Двустворчатая раковина моллюсков является языческим символом женского водного начала (см. 'Венеру' Боттичелли), порождающего всё живое. Античные греки  использовали гребешок Пектена якобеус пищу, а его нижнюю створку в качестве единицы объема при производстве оливкового масла.
Также раковина является символом Вишну и характеризует его как властителя водного пространства.
Перевернутый гребешок напоминает заходящее солнце, которому задолго до христианства  были посвящены кельтские ритуалы.
Для пилигримов створки гребешка были ножом, кружкой, тарелкой, мерой для зерна, пропуском на  полевую церковную кухню, почетным сувениром, который хоронили вместе с его носителем.

"В XI веке епископу собора Сант-Яго де Компостелла однажды пришла в голову замечательная идея - собирать на берегу пустые створки гребешка и продавать их паломникам на дороге к северу от собора. Папа Римский благословил эту идею, а купцы Компостеллы претворили её в жизнь, монополизировав сбыт гребешка. И потянулись по дорогам Франции и Испании путешественники, облик которых хорошо передают стихи средневекового поэта Вильяма Ленгленда "Видение о Петре Пахаре":
Дорожный посох был его обтянут
Широкой лентой, вьющейся как плющ;
Мешок и кружка на боку висели,
А шляпу, точно гроздья, отягчали
Святой водой наполненные склянки
И галисийских раковин немало...

К нему присоединяется Эразм Роттердамский в книге "Разговоры запросто":

Менедем: Что это за убор? Ты усыпан ракушками, усеян оловянными и свинцовыми образками, увешан соломенными ожерельями, на руке змеиные яйца!
Огигий: Я побывал у святого Иакова Компостелльского, а после у чтимой по всей Англии Богородицы Приморской...

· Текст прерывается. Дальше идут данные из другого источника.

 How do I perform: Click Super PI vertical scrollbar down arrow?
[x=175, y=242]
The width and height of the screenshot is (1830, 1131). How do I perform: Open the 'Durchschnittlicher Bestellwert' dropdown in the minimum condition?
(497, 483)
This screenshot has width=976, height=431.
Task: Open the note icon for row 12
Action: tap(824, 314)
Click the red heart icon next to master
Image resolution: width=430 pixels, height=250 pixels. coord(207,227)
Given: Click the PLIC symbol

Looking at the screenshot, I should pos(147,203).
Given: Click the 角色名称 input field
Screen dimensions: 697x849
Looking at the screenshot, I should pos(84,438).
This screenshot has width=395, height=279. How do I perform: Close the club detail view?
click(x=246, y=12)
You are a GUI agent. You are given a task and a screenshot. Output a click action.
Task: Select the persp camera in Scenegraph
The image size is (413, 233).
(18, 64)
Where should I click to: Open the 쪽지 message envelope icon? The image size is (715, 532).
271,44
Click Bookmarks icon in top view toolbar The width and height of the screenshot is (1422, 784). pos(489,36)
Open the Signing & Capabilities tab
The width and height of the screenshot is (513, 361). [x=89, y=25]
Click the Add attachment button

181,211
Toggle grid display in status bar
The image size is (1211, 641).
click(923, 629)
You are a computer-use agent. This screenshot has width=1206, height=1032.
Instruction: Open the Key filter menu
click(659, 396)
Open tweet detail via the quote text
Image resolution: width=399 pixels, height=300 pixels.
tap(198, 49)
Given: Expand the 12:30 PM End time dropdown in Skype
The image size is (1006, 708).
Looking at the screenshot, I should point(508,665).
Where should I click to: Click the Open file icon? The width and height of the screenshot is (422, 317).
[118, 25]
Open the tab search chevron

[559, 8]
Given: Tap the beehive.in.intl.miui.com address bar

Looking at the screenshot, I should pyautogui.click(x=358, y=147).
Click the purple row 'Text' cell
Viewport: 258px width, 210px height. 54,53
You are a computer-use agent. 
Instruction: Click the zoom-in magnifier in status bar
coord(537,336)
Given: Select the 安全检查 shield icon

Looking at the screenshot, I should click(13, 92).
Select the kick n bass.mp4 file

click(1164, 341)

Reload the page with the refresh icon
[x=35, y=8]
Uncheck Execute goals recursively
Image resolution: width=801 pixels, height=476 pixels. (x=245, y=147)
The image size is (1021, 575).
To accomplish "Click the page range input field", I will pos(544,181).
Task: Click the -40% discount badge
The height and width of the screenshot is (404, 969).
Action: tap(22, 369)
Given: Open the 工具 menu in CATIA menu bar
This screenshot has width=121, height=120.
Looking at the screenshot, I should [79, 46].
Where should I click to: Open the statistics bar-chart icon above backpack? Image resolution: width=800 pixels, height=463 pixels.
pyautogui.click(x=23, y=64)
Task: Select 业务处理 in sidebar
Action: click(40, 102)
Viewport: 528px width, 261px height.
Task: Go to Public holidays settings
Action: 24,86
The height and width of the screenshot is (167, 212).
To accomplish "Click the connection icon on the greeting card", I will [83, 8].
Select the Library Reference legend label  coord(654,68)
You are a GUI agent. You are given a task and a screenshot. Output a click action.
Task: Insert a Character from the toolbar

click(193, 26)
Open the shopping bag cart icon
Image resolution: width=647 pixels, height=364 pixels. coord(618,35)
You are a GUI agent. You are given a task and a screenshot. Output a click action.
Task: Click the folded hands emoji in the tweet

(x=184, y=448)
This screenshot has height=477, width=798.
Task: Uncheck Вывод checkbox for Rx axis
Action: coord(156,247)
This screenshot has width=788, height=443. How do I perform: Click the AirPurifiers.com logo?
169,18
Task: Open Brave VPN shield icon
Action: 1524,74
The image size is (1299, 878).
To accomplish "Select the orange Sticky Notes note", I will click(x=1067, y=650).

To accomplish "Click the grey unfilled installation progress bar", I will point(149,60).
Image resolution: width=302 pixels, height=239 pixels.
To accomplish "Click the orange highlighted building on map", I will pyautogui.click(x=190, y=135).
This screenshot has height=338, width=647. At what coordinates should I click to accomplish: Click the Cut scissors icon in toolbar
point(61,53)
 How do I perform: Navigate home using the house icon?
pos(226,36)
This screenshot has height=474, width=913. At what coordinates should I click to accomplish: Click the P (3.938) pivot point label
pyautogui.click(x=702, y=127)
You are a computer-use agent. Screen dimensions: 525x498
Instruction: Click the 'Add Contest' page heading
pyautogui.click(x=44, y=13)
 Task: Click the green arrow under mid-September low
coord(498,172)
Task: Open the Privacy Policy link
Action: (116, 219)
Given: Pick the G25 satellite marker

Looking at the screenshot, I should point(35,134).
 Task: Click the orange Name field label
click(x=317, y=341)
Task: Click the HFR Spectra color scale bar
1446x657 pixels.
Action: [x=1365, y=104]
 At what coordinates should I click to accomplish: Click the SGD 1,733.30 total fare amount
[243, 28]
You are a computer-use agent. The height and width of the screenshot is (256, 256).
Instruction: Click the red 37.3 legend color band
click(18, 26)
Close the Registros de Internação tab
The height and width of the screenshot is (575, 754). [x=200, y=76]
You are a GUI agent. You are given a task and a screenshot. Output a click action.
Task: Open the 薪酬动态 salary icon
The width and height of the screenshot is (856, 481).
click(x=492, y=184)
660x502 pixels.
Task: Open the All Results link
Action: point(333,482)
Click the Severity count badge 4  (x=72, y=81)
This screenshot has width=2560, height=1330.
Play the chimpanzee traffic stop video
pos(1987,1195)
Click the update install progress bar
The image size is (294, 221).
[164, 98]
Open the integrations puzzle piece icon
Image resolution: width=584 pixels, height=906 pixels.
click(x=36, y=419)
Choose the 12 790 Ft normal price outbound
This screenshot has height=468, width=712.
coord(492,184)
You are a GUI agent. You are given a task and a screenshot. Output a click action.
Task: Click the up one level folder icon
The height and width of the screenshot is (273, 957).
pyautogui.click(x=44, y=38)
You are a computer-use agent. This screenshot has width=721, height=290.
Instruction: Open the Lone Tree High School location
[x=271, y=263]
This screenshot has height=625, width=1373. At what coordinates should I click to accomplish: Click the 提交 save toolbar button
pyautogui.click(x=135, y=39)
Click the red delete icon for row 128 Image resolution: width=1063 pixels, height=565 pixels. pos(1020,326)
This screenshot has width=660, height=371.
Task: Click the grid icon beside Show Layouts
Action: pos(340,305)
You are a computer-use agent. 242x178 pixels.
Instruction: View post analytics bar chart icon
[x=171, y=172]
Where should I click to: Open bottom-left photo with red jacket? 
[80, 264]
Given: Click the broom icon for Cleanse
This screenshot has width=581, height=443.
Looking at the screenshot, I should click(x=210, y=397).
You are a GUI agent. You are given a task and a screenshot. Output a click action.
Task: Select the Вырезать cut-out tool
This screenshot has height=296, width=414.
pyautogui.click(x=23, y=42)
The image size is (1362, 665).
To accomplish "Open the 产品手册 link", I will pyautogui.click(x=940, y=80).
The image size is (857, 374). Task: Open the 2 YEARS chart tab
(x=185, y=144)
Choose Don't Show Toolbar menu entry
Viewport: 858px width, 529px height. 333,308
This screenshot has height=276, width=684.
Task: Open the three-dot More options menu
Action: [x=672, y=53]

Паломник в те времена был такой же обыденной реалией, как туристы в наше время. И это отражено во многих памятниках культуры и литературных произведениях.
Например, в известном романе Вальтера Скотта Айвенго главный герой появляется впервые на страницах романа, переодетый в одежду паломника и, конечно, поля его шляпы увешаны ракушками.
А вот цитата из романа Г. Сенкевича Крестоносцы: "Позади них у стены сидело шесть человек из свиты аббата, в том числе два песенника и один пилигрим, которого тотчас можно было признать по кривому посоху, баклажке у пояса и ракушкам, нашитым на темный плащ".
В т. н. маленьких произведениях Данте Алигьери сохранилась любопытная классификация паломников, которая по-другому освещает это всем знакомое слово:
"Следует знать, что существует три названия для людей, которые путешествуют для служения Всевышнему: они называются пальмоносцами, т. к. они направляются в заморские пределы и часто приносят оттуда пальмовые ветви; они называются пилигримами, когда идут в Галисию...; они называются ромеями, направляясь в Рим".
Но время шло и с гребешком случилась ещё одна метаморфоза: из символа высокого долга христианина паломничества к святым местам раковина превратилась в символ нищенства. Среди нищих распространился обычай выдавать себя за пилигримов и протягивать зажатую в руке створку гребешка прохожим за подаянием.
Но на этом трансформации не закончились. В конце XVII века буржуазия торжественному искусству академического классицизма Людовика XIV  предпочитает стиль рококо. А слово 'рококо' проиходит от французского 'рокайль', что означает 'орнамент из раковин'. Так причудливые орнаменты, основой которых вместе с другими дарами моря и камнями была  стилизованная раковина Пектена якобеуса, легли в основу  стиля, достигшего расцвета в первой трети XVIII века, и сохранившего эстетическое влияние до наших дней".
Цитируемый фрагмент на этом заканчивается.